Your task :: Return exactly the lines from the start of the records below through the line containing "Click the 検索 search button", both ends included, and leave out the pictures.

[Collected data]
+++

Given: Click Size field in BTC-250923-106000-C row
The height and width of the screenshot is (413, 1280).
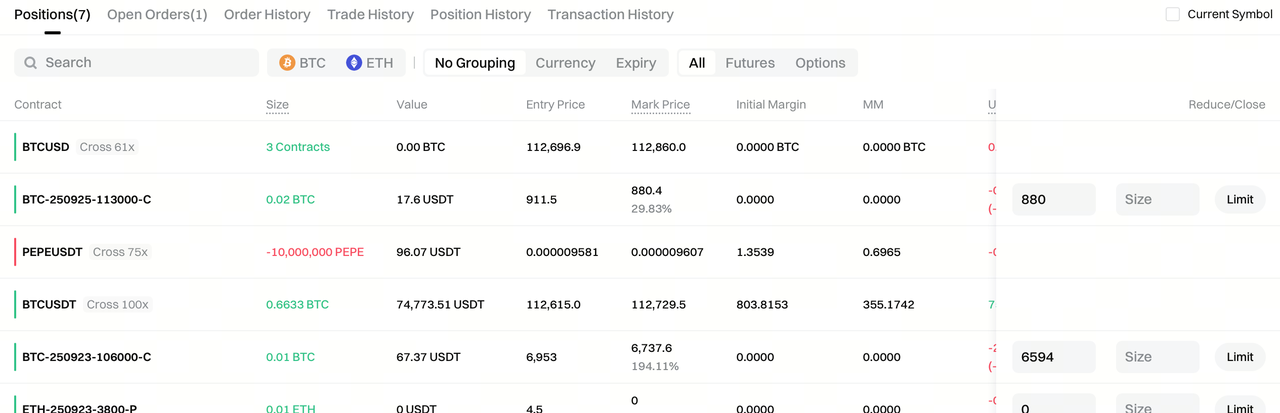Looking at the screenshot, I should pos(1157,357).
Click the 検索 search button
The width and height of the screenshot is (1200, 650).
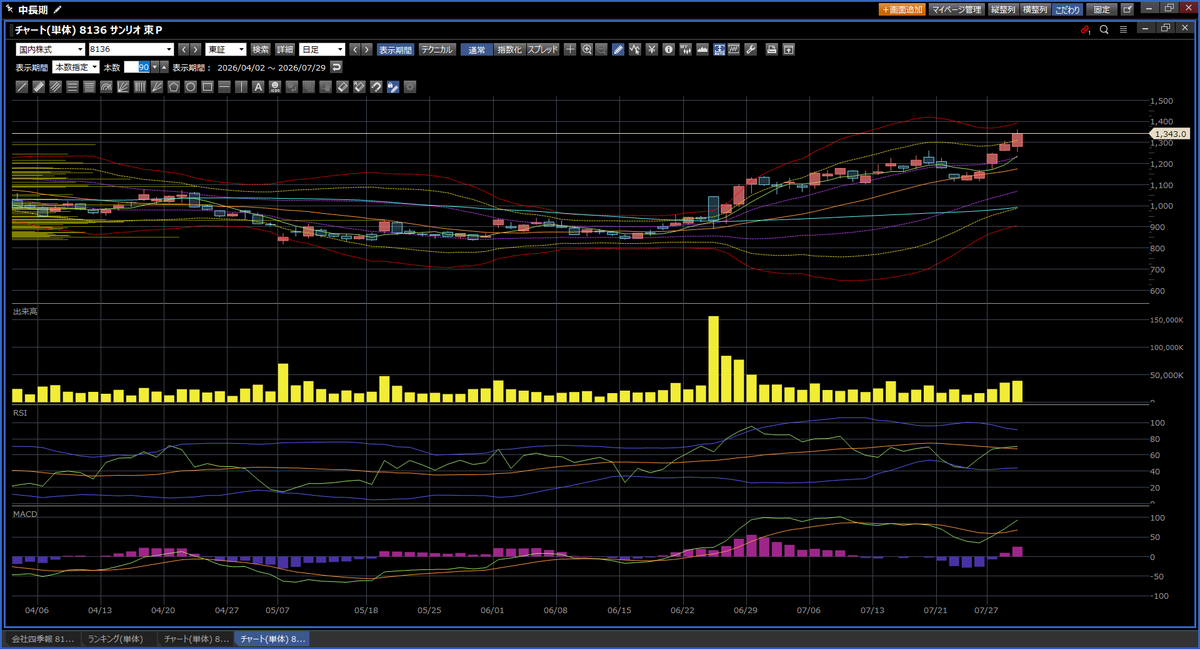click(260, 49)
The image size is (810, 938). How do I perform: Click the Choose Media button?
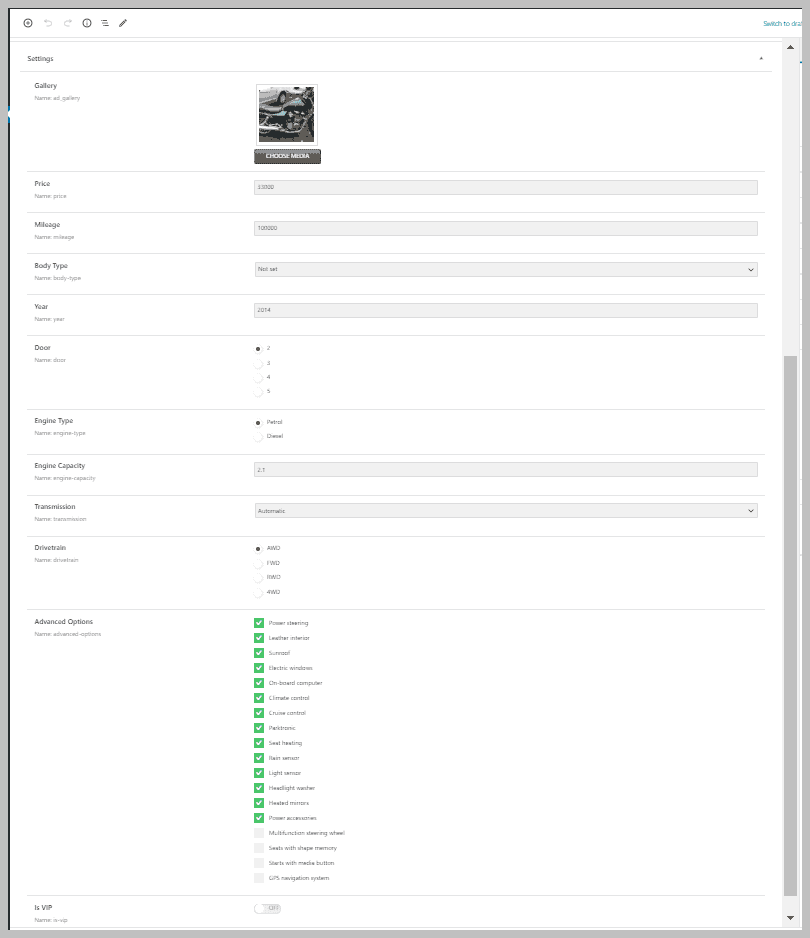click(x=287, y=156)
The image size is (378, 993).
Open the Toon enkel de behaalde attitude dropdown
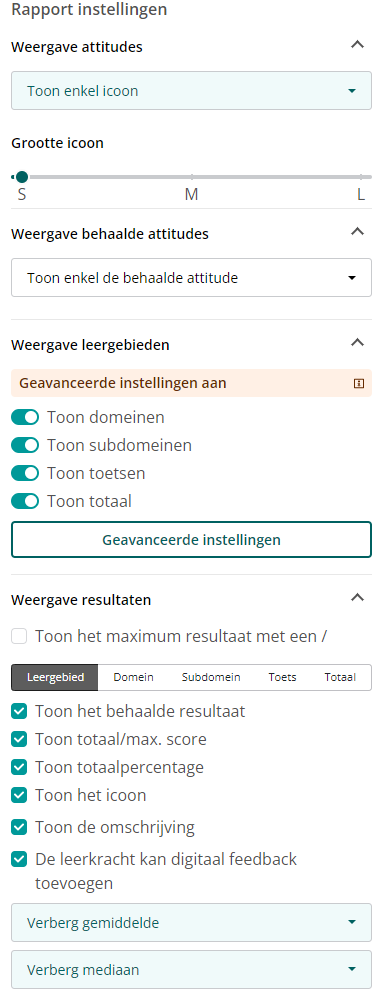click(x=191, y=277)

+++

Solution to the exercise ::
Given: Click Size field in BTC-250923-106000-C row
The height and width of the screenshot is (413, 1280).
Looking at the screenshot, I should pos(1157,357).
Click the 検索 search button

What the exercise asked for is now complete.